§ **Request**:
Duplicate the lines from the line with "The width and height of the screenshot is (628, 446)." to the line with "I will point(1016,132).".

§ **Listed records**:
§ §
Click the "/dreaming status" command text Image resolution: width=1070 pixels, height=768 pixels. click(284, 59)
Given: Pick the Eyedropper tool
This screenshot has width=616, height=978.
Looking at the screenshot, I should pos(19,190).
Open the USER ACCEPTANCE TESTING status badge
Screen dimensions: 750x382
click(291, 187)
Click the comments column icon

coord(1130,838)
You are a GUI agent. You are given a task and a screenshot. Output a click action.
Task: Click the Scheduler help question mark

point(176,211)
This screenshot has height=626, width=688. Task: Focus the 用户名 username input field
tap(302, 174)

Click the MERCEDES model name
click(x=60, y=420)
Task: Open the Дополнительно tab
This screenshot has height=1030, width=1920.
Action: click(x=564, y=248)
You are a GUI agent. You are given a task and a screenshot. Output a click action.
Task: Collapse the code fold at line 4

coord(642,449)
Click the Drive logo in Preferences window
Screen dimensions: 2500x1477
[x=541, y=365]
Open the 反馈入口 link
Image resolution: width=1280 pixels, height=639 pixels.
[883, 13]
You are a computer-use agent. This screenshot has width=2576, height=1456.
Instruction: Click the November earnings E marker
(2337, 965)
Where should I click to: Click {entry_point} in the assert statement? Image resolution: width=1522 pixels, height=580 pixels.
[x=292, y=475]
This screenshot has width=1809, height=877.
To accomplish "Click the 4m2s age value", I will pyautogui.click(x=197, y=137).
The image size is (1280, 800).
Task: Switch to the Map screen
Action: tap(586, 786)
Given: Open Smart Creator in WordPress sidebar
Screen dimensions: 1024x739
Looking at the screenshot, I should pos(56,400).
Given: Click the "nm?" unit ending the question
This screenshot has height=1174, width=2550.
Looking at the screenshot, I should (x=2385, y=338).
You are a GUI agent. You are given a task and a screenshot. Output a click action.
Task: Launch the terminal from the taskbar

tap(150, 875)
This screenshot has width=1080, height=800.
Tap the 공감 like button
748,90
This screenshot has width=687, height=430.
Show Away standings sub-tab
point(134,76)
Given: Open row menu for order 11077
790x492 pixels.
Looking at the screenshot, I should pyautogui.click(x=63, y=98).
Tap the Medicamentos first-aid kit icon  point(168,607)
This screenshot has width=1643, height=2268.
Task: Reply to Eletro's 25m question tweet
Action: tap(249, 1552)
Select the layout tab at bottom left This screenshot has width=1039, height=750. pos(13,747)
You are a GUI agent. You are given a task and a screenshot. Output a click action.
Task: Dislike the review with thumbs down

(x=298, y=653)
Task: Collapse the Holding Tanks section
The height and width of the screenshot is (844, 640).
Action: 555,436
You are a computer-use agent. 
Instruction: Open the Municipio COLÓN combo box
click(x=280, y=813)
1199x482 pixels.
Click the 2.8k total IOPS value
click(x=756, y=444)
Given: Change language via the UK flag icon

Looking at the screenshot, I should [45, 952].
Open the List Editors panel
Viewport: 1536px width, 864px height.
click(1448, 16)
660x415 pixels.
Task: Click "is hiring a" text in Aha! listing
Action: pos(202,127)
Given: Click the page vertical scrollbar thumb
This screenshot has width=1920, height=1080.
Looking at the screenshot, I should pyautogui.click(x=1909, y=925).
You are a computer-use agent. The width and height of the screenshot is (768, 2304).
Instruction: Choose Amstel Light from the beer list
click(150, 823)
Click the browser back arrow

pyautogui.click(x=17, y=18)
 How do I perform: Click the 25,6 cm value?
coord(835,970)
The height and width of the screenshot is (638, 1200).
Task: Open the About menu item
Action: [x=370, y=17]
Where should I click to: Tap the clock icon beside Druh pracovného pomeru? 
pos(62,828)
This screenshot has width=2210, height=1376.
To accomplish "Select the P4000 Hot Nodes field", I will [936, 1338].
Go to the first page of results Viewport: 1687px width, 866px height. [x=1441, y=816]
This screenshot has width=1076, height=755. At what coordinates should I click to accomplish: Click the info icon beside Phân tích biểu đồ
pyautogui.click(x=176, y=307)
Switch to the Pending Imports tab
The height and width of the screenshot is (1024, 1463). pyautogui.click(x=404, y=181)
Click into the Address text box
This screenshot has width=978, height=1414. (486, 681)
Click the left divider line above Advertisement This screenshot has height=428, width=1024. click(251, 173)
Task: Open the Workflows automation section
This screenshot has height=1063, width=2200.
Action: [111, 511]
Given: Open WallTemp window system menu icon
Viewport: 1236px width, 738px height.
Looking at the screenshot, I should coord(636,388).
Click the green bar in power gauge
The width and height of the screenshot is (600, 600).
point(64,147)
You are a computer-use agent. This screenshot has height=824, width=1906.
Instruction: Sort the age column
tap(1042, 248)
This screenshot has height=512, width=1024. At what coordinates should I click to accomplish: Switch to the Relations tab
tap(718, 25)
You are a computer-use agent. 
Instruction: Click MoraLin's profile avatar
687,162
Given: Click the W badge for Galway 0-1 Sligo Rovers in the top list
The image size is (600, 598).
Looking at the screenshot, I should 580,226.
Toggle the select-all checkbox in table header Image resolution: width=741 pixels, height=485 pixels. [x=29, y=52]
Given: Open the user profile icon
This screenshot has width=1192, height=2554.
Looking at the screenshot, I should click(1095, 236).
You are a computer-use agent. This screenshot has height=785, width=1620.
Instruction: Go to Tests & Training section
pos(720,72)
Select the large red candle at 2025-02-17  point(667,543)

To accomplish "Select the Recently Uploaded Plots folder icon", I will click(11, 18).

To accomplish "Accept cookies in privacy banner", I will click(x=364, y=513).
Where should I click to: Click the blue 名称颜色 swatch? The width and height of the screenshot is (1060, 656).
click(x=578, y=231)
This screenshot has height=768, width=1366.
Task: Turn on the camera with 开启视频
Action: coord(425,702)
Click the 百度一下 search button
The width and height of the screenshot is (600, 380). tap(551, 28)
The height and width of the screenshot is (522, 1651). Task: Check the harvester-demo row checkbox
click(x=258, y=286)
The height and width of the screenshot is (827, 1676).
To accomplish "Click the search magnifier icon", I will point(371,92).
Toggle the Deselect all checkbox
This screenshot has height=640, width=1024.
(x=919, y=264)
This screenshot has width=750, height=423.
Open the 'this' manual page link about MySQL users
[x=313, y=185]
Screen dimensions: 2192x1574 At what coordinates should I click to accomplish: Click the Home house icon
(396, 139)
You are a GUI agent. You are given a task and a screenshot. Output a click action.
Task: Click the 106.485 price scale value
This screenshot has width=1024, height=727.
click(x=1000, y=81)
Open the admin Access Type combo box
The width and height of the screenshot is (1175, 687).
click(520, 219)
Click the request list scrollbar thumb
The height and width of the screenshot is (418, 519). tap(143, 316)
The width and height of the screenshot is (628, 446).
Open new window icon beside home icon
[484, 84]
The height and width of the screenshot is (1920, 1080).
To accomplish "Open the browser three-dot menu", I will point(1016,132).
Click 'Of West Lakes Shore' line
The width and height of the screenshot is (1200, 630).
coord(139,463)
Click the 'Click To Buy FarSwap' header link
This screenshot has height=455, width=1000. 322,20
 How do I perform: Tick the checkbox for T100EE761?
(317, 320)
§ §
§ **Written answer**:
The width and height of the screenshot is (628, 446).
Open new window icon beside home icon
[484, 84]
The height and width of the screenshot is (1920, 1080).
To accomplish "Open the browser three-dot menu", I will point(1016,132).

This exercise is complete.